Dooley emerged from Viacom’s most recent boardroom drama as Dauman’s replacement through Sept. 30, when Viacom’s fiscal year ends. Beyond that, he needs to convince five new board members of his usefulness atop a group that controls cable networks Nickelodeon and MTV and a Hollywood studio.
That comes down to what sort of strategy the new board, in conjunction with the Redstone family, which controls Viacom through National Amusements, wants to pursue. They could try to turn around their lackluster properties, like Comedy Central, on their own but that would be a Sisyphean task. Ratings for its networks are in the dumps. At MTV from the end of June through August, for example, viewership among 12- to 34-year-olds has declined mostly in double digits year-over-year, according to Nielsen. Paramount’s operating loss for the nine months ending in June tallied $316 million.
A sale of the company in whole or in parts is perhaps a better outcome. As it is, Dauman is hanging around until Sept. 13 so he can pitch a plan to sell a minority stake in Paramount Pictures. He indicated that stake could unlock some $4 billion for shareholders. Meanwhile, Wedbush Securities reckons Viacom’s cable networks are worth around $26 billion, or about seven times 2017 EBITDA.

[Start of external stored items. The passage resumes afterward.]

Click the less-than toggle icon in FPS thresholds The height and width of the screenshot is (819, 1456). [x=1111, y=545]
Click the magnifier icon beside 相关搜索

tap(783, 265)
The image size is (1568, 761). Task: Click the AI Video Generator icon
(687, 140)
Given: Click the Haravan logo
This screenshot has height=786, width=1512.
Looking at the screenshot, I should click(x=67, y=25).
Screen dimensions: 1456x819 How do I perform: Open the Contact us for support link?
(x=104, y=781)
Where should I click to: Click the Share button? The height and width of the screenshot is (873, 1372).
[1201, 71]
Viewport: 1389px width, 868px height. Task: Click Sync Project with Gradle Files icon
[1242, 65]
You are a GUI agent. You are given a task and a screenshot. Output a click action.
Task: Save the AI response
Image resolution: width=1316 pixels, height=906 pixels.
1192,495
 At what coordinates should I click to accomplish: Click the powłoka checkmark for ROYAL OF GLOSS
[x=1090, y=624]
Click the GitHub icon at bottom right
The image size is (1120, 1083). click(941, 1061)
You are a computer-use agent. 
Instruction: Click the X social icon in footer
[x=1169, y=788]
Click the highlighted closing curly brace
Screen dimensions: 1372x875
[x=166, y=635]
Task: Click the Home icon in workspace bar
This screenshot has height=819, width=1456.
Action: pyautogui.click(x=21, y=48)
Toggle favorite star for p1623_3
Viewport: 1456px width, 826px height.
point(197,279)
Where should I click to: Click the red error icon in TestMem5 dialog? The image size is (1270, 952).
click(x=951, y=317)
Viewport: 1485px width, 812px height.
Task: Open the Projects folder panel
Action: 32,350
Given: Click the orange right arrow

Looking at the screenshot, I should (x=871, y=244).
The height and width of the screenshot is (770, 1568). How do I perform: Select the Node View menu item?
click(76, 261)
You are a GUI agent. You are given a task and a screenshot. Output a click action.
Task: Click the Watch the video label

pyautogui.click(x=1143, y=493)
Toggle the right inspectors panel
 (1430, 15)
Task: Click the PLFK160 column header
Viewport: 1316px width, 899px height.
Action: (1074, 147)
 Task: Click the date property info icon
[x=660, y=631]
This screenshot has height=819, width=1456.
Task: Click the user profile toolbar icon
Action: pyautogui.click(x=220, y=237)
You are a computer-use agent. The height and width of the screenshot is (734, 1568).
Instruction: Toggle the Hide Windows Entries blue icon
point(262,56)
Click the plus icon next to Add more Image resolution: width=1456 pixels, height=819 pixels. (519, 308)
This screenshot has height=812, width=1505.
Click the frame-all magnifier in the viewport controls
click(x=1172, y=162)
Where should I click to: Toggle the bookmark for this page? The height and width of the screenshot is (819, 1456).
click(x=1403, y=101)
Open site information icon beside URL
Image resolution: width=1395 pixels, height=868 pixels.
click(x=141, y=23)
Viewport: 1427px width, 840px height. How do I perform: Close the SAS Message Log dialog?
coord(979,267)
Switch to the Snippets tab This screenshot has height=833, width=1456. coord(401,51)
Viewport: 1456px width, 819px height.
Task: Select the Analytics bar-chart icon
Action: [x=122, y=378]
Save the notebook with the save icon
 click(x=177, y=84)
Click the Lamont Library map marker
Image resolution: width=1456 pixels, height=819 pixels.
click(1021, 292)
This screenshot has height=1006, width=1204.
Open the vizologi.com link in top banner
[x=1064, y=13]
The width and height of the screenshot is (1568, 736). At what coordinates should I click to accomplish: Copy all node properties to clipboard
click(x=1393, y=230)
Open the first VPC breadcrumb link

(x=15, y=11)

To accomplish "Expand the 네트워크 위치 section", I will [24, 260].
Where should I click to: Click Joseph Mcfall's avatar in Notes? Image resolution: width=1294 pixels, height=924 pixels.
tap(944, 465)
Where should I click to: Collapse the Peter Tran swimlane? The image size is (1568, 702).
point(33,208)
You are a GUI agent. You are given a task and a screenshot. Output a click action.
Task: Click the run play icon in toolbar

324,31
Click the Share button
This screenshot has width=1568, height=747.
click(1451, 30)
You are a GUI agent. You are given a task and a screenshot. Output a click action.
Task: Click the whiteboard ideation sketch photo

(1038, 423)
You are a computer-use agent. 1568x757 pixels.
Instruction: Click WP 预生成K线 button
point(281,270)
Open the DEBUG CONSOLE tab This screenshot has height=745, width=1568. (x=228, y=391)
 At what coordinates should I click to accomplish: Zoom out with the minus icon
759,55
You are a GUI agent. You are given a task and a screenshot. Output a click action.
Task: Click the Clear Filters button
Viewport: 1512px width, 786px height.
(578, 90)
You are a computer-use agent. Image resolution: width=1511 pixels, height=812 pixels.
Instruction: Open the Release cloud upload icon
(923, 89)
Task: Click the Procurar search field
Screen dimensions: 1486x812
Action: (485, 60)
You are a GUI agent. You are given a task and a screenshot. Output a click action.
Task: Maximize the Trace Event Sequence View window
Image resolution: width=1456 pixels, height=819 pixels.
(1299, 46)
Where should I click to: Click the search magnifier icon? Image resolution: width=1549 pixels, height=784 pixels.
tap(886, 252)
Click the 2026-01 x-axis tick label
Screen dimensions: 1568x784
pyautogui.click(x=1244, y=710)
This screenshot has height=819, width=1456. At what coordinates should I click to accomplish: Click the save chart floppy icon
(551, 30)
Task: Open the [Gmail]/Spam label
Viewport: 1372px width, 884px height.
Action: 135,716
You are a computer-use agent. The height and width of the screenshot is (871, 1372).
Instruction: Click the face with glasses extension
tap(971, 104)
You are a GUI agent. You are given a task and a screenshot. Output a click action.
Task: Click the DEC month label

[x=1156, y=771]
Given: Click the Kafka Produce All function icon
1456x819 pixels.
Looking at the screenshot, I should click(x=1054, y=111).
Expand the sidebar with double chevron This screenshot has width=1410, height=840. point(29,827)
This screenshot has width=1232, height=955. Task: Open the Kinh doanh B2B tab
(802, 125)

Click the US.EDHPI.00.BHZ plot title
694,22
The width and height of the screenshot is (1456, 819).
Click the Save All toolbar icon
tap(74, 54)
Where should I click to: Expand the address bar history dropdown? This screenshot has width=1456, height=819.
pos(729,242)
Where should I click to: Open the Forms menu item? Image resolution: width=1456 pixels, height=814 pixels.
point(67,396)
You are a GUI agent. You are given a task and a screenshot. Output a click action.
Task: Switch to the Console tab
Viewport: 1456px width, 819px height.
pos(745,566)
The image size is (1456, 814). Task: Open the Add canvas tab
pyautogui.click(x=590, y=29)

Rightly or wrongly, Dooley’s tenure is yoked to Dauman’s performance. Though Dooley joined Viacom in 1980, he left 20 years later to form a private-equity venture with Dauman. The two came back in 2006 to run the show with Chairman Sumner Redstone’s blessing. Since breaking off from Viacom a decade ago, CBS shares have doubled and Viacom’s have appreciated by barely 1 percent.
Dooley is a known quantity with Viacom’s outside shareholders and on Wall Street, and has experience buying and selling businesses including Blockbuster, CBS, and Paramount. He also has the respect of Viacom’s new directors, including Buzzfeed Chairman Kenneth Lerer. Endorsements like that merit consideration to remain in charge. But for the sake of investors not named Redstone, he’d have to prove he can overcome years of status quo.